27.11.2017
PT
Jornal Oficial da União Europeia
C 402/15
Recurso interposto em 18 de setembro de 2017 por BPC Lux 2 Sàrl, e o. do despacho proferido pelo Tribunal Geral (Segunda Secção) em 19 de julho de 2017 no processo T-812/14, BPC Lux 2 Sàrl e o./Comissão Europeia
(Processo C-544/17 P)
(2017/C 402/17)
Língua do processo: inglês
Partes
Recorrentes: BPC Lux 2 Sàrl e o. (representantes: K. Bacon QC, B. Woogar, Barristers, J. Webber, M. Steenson, Solicitors)
Outras partes no processo: Comissão Europeia, República Portuguesa
Pedidos das recorrentes
As recorrentes pedem que o Tribunal de Justiça se digne:
—
Anular o despacho do Tribunal Geral;
—
Remeter o processo ao Tribunal Geral para decidir do mérito; e
—
Condenar a Comissão no pagamento das despesas das recorrentes.
Fundamentos e principais argumentos
O presente recurso foi interposto de um despacho do Tribunal Geral, de 19 de julho de 2017, no processo T-812/14 BPC Lux 2 Sàrl/Comissão Europeia EU:T:2017:560 (a seguir «despacho recorrido»), pelo qual o Tribunal Geral rejeitou por inadmissível o recurso de anulação da Decisão C(2014) 5682 da Comissão, relativa ao auxílio de Estado SA.39250 Resolução do Banco Espírito Santo («decisão controvertida»).
No despacho recorrido, o Tribunal Geral entendeu oficiosamente que os recorrentes não tinham interesse na anulação, e que, portanto, o recurso era inadmissível. Os recorrentes recorreram para o Tribunal de Justiça, invocando um fundamento único segundo o qual o Tribunal Geral incorreu em erro de direito e/ou desvirtuou manifestamente a prova.

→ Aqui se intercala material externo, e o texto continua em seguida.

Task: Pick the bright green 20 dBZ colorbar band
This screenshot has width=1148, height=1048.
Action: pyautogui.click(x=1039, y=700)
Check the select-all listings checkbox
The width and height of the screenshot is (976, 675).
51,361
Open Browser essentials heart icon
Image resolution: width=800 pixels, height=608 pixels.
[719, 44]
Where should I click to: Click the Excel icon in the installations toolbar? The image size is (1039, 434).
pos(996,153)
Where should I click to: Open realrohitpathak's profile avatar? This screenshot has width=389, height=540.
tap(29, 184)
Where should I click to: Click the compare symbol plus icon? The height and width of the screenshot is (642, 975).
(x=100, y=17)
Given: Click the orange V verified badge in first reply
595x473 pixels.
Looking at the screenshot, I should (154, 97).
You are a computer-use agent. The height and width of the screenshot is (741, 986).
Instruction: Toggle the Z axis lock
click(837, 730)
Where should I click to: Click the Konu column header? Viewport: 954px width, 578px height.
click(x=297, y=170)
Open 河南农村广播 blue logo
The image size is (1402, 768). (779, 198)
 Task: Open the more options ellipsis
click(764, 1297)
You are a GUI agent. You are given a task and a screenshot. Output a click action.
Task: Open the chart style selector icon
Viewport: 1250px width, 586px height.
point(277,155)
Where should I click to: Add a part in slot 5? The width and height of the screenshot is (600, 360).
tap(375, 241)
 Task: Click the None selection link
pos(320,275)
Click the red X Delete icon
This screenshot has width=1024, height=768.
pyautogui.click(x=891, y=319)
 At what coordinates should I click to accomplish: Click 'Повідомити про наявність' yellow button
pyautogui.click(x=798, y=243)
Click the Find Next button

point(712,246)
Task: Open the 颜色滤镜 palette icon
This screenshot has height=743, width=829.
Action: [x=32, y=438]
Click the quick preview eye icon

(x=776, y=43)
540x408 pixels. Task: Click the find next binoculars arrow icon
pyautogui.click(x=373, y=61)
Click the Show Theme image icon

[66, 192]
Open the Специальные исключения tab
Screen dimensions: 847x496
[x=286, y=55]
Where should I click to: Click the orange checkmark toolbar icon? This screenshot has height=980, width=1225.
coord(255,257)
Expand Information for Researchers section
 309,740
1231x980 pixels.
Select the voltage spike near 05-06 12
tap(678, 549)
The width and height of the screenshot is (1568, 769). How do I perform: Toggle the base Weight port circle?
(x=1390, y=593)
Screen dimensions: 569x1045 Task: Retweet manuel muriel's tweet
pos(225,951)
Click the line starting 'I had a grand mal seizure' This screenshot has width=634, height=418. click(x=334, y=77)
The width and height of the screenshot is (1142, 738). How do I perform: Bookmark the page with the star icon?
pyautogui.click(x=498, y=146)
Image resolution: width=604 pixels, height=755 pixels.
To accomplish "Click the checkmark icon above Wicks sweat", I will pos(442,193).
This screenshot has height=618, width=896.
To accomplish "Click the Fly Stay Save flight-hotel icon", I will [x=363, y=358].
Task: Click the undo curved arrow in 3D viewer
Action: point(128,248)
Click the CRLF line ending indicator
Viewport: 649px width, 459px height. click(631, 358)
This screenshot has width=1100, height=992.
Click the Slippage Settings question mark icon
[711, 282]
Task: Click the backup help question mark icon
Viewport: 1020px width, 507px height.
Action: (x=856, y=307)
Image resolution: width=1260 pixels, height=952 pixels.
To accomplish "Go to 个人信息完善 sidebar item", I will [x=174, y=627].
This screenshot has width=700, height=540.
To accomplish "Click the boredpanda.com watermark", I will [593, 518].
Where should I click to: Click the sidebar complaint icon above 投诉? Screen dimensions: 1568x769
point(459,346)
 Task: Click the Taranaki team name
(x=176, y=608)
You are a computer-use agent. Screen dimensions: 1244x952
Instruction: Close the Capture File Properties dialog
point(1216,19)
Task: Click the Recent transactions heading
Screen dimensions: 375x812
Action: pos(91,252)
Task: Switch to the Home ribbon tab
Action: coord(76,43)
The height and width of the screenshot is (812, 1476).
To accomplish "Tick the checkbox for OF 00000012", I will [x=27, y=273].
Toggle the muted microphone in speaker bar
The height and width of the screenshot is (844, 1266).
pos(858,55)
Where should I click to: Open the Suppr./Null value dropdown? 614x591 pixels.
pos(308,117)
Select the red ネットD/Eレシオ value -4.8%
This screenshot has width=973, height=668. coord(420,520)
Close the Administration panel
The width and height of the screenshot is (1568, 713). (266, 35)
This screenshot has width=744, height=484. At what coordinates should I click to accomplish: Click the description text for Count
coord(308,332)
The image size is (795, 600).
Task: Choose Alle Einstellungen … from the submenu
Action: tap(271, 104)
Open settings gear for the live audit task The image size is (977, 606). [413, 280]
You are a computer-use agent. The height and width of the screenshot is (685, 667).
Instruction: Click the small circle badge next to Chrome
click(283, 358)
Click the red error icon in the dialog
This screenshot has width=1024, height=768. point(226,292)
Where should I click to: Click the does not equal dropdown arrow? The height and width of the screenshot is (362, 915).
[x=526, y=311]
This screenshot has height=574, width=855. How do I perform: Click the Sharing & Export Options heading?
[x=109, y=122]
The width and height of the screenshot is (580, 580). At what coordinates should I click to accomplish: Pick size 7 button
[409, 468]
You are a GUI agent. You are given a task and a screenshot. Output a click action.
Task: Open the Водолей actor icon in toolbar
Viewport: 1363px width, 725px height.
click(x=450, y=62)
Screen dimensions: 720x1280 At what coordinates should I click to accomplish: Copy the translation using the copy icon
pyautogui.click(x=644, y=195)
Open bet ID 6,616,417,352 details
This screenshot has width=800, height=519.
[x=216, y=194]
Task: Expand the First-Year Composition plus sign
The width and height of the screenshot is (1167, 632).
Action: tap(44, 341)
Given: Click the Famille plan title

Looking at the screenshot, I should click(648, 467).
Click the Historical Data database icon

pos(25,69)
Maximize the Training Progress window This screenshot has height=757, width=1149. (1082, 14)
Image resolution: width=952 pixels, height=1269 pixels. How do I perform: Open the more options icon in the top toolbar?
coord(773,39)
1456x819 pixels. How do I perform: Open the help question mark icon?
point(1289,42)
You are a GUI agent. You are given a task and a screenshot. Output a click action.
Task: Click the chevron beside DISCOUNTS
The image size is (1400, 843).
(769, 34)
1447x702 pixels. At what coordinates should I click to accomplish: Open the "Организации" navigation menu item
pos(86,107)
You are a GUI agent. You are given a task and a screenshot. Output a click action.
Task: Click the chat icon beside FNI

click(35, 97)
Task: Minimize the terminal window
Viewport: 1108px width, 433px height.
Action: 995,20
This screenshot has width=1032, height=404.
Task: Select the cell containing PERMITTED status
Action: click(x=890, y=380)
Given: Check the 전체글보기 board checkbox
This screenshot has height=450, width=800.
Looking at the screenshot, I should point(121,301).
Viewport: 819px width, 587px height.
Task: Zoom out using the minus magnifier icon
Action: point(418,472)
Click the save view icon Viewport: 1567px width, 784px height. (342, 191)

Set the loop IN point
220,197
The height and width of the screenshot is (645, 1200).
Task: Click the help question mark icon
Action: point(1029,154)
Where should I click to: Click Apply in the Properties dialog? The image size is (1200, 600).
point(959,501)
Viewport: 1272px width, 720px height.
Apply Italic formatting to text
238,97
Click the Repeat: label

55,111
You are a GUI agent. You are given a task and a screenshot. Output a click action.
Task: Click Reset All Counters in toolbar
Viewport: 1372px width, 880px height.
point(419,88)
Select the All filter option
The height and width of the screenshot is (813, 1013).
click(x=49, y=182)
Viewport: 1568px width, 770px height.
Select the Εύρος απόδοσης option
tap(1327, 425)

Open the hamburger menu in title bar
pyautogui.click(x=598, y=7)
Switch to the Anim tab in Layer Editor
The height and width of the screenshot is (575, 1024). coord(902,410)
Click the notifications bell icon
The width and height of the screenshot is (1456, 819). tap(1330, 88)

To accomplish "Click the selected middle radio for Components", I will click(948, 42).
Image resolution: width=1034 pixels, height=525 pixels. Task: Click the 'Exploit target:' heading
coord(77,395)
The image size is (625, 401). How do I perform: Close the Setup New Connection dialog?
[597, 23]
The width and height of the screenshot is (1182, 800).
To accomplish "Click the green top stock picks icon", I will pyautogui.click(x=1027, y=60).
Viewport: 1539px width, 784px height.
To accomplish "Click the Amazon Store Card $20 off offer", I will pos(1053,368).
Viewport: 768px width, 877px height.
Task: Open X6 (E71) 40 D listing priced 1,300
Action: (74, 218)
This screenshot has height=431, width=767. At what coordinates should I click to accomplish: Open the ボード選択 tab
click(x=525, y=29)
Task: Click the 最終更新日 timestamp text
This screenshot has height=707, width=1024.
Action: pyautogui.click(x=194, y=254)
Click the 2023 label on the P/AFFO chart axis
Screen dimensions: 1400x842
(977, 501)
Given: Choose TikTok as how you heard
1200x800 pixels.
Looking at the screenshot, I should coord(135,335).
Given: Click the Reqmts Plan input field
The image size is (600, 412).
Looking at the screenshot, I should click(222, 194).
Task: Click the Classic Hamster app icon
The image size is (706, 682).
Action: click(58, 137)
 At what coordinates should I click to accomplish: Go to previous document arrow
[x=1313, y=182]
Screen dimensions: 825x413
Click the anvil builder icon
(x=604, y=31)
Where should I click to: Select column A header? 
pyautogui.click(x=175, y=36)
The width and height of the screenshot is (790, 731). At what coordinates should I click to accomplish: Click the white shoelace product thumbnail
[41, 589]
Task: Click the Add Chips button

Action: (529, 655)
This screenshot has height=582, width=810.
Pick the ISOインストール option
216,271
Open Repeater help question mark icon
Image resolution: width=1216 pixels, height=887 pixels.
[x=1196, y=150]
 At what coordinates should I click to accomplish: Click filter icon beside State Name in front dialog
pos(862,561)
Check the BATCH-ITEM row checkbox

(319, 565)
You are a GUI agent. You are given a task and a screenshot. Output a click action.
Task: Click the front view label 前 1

Especificamente, o Tribunal Geral incorreu em erro ao concluir que a anulação da decisão controvertida não tinha qualquer efeito no processo nacional, porque este se referia a questões de direito interno, enquanto o presente processo versa sobre questões de direito da União. De facto, como será mostrado a seguir, as recorrentes através do seu advogado português ofereceram a prova, não contestada pela Comissão, nem pela República Portuguesa, de que a anulação da decisão controvertida teria substancialmente aumentado a probabilidade de êxito do processo de fiscalização judicial perante os tribunais nacionais, o que lhe permitiria obter a anulação da Resolução do BES ou o ressarcimento dos danos. Ao concluir em sentido contrário e, portanto, ao negar aos tribunais portugueses a possibilidade de apreciarem diretamente a questão, o Tribunal Geral substituiu-se indevidamente aos tribunais portugueses na interpretação do direito nacional, e/ou distorceu manifestamente a prova.